I voti e gli stage. Anche in altri parametri, come la votazione finale, la frequenza delle lezioni e le esperienze di lavoro, emergono significativi miglioramenti. Oggi seguono regolarmente le lezioni in aula il 67,8 per cento degli studenti mentre prima erano solo il 55,4 per cento. Sono quasi triplicate, poi, le esperienze di stage e tirocinio. Il 56,8 per cento dei laureati del 2010 ne ha svolto uno mentre succedeva lo stesso solo al 19,8 per cento di quelli del 2004. La votazione, d’altronde, è rimasta pressoché costante e intorno a 103 su 110.
La prima volta. C’è poi un fenomeno importante e forse non ancora sufficientemente sottolineato per le sue implicazioni. Il 72 per cento dei laureati del 2010 porta per la prima volta il titolo nel proprio nucleo familiare. Più spazio in questi anni anche a chi appartiene a ambiti familiari meno agiati. “I giovani di origine sociale meno favorita – scrivono gli autori del rapporto – che fra i laureati del 2004 costituivano il 19,5 per cento, sei anni dopo sono diventati 24, e risultano ancora più numerosi fra i laureati di primo livello (26 per cento)”.
Più inglese e informatica. Continua, per altro, a crescere la quota (+ 8 per cento) di chi dichiara di conoscere a un livello almeno buono la lingua inglese. Sia parlata, sia scritta. Così come si riscontra un’accresciuta familiarità con quelli che sono ormai strumenti necessari per quasi ogni tipo di lavoro. I laureati di quest’anno hanno una buona conoscenza di fogli elettronici, strumenti multimediali e sistemi operativi in una proporzione superiore al 13 per cento rispetto a quella di chi aveva ultimato gli studi nel 2004.
Le performance di un’università. C’è poi il tema della valutazione degli atenei. Per gli autori del rapporto, a questo fine, è cruciale riuscire a considerare il valore aggiunto e a determinare in che modo, a parità di condizioni di partenza, il singolo ateneo o la singola facoltà riescono a far crescere lo studente. A questo fine, il professore Francesco Ferrante, economista dell’Università di Cassino, sta mettendo a punto un’indagine “pilota” sulle facoltà di ingegneria. L’obiettivo è quello di capire come varia la graduatoria delle facoltà, per numero di studenti in corso, se si prende in considerazione anche la situazione iniziale degli studenti. “Il policy maker – spiega Ferrante – dovrebbe essere interessato a destinare risorse pubbliche in funzione della produttività delle istituzioni universitarie piuttosto che in base agli esiti in uscita dei laureati”.

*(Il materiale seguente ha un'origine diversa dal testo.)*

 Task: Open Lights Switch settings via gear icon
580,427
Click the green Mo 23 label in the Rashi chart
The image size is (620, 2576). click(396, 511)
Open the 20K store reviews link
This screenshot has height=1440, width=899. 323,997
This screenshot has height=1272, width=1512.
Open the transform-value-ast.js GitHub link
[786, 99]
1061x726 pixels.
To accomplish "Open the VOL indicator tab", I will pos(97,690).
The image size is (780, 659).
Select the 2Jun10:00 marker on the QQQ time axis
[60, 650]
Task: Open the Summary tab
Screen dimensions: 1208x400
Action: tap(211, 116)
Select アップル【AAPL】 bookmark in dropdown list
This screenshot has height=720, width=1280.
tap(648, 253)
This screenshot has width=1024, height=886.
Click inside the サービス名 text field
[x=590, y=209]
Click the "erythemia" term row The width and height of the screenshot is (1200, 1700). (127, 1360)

Le qualità negata delle donne. Il rapporto dedica anche un approfondimento ai risultati raggiunti dalle laureate. Quasi sempre migliori dei loro coetanei. E esprime anche legittime preoccupazioni. Oggi le donne rappresentano il 60 per cento del complesso dei laureati e hanno votazioni più elevate in un sempre più ampio ventaglio di percorsi disciplinari. Eppure, a loro, all’interno del mercato del lavoro, non viene ancora riconosciuto un adeguato spazio.
I necessari investimenti. Quanto infine alla qualità degli studi, davanti all’interrogativo se istruzione di massa coincida con un aumento delle diseguaglianze in termini di opportunità formative, Cammelli risponde che “investire di più e meglio nell’istruzione di terzo livello e in ricerca non può che essere l’obiettivo a cui tendere. Per garantire un futuro alle giovani generazioni capaci e meritevoli e al mondo produttivo impegnato a competere sui mercati internazionali. E all’intero Paese”.